*WHAT THE EXERCISE ASKS:* Print every entry exactly once more, omitting each picture.

(Collected data entries)

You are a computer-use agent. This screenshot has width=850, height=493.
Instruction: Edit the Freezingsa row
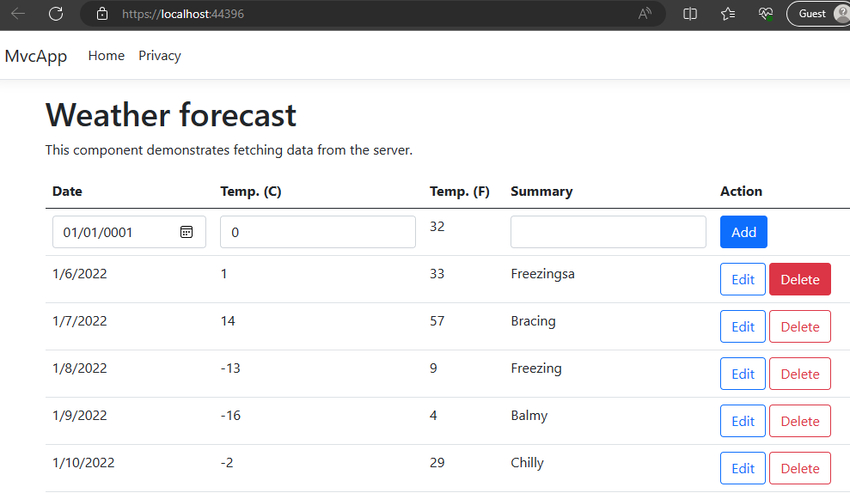point(743,279)
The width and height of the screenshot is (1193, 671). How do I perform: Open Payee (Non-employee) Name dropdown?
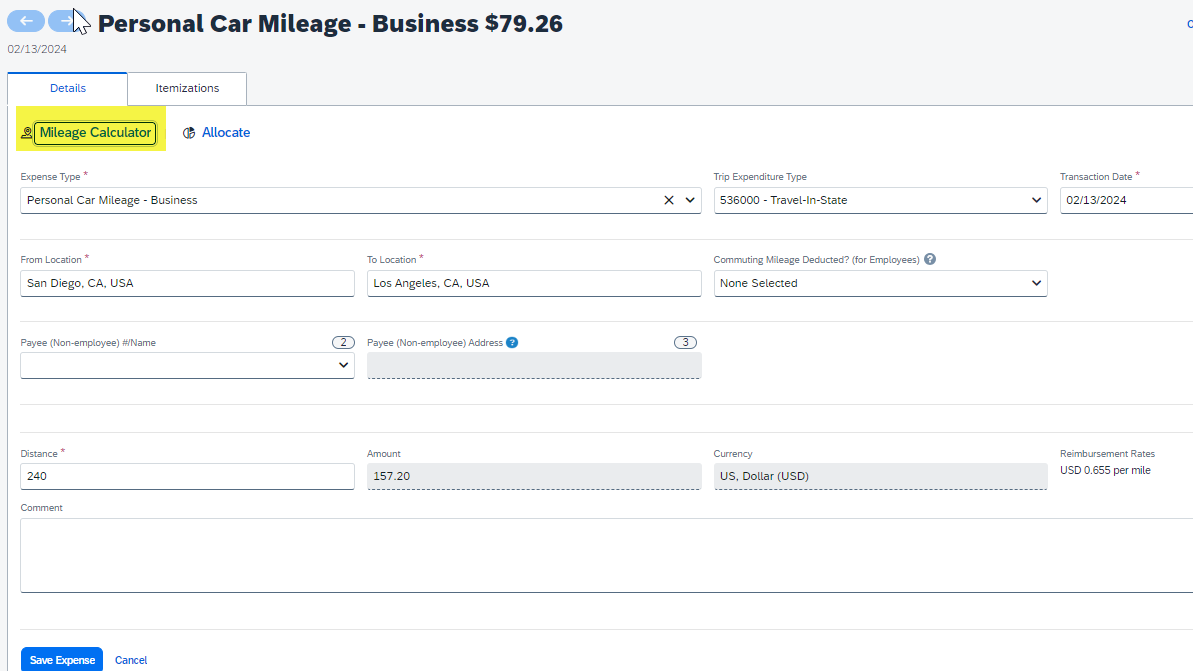tap(343, 366)
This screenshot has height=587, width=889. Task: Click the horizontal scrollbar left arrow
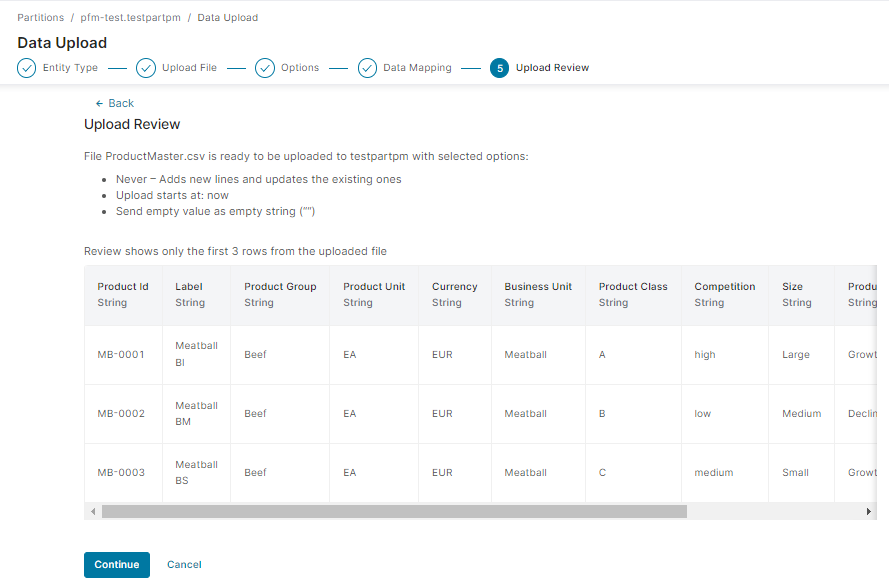pos(93,511)
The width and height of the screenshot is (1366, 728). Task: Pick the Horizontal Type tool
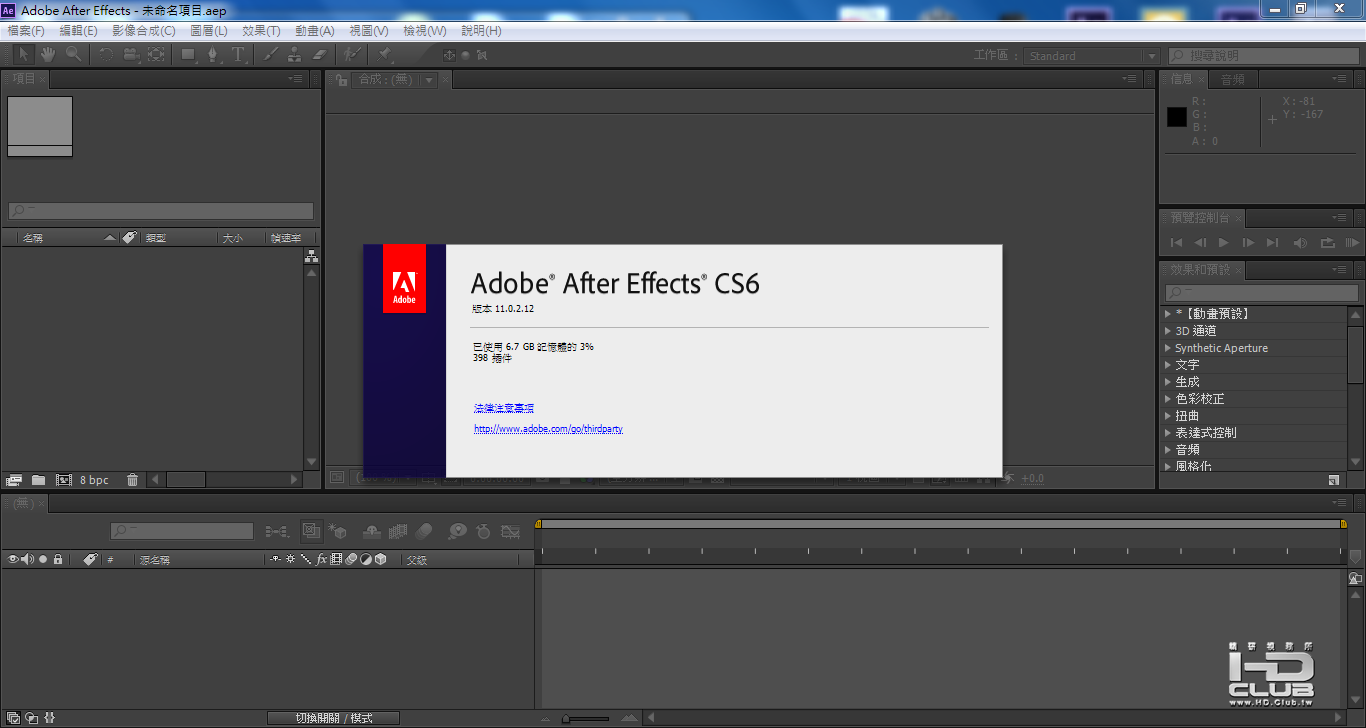pyautogui.click(x=238, y=55)
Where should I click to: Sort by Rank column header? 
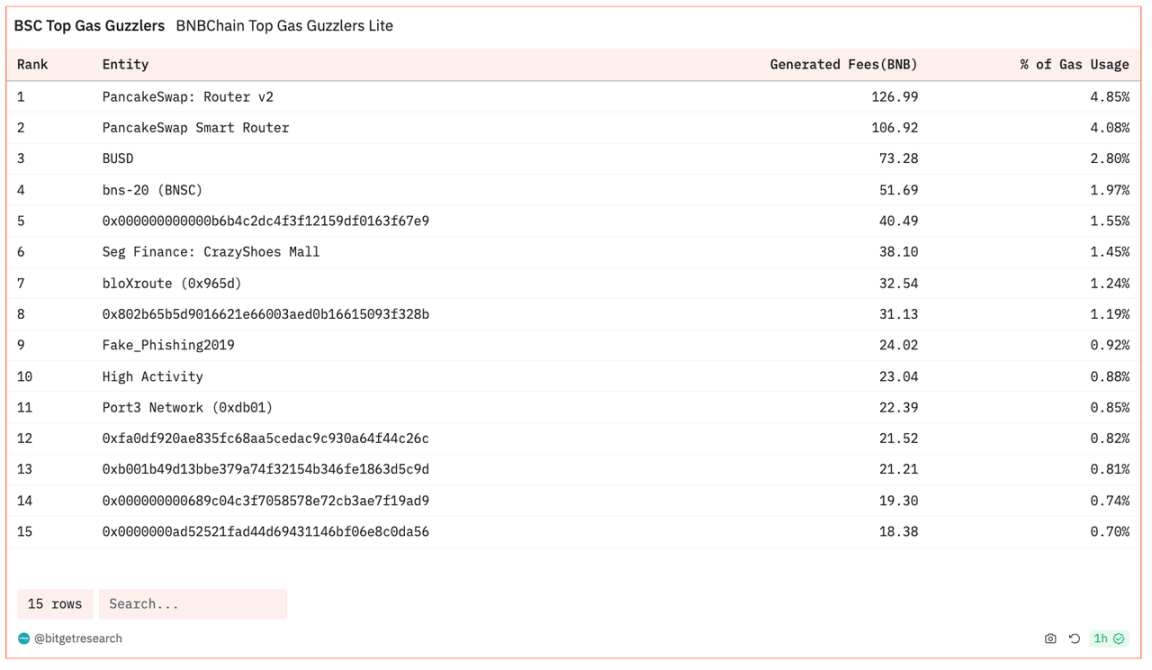pos(33,65)
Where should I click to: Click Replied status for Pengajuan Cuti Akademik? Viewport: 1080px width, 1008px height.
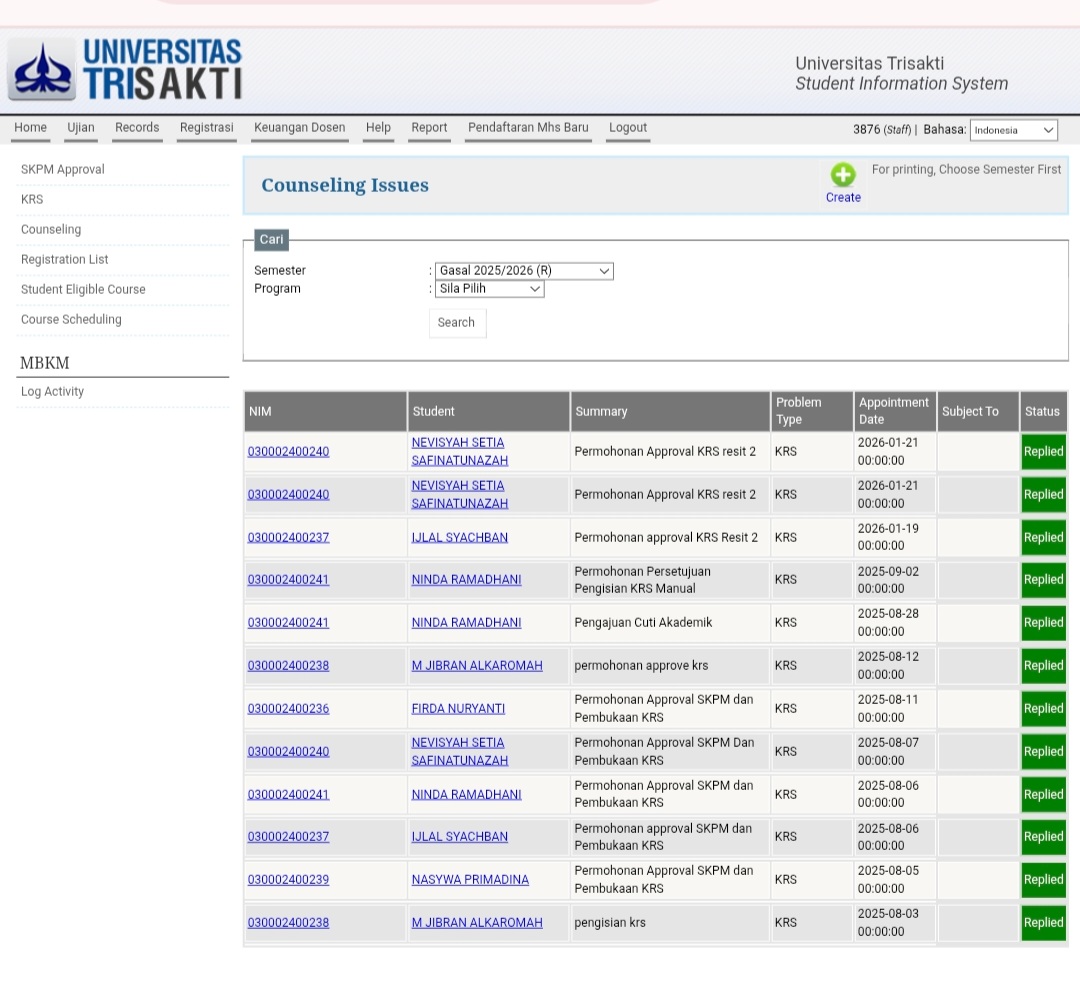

*ANSWER TO THE EXERCISE:*
You are a computer-use agent. This screenshot has width=850, height=493.
Instruction: Edit the Freezingsa row
point(743,279)
The width and height of the screenshot is (1193, 671). How do I perform: Open Payee (Non-employee) Name dropdown?
tap(343, 366)
This screenshot has height=587, width=889. Task: Click the horizontal scrollbar left arrow
pos(93,511)
The width and height of the screenshot is (1366, 728). Task: Pick the Horizontal Type tool
pyautogui.click(x=238, y=55)
Where should I click to: Sort by Rank column header? 
pos(33,65)
Where should I click to: Click Replied status for Pengajuan Cuti Akademik? Viewport: 1080px width, 1008px height.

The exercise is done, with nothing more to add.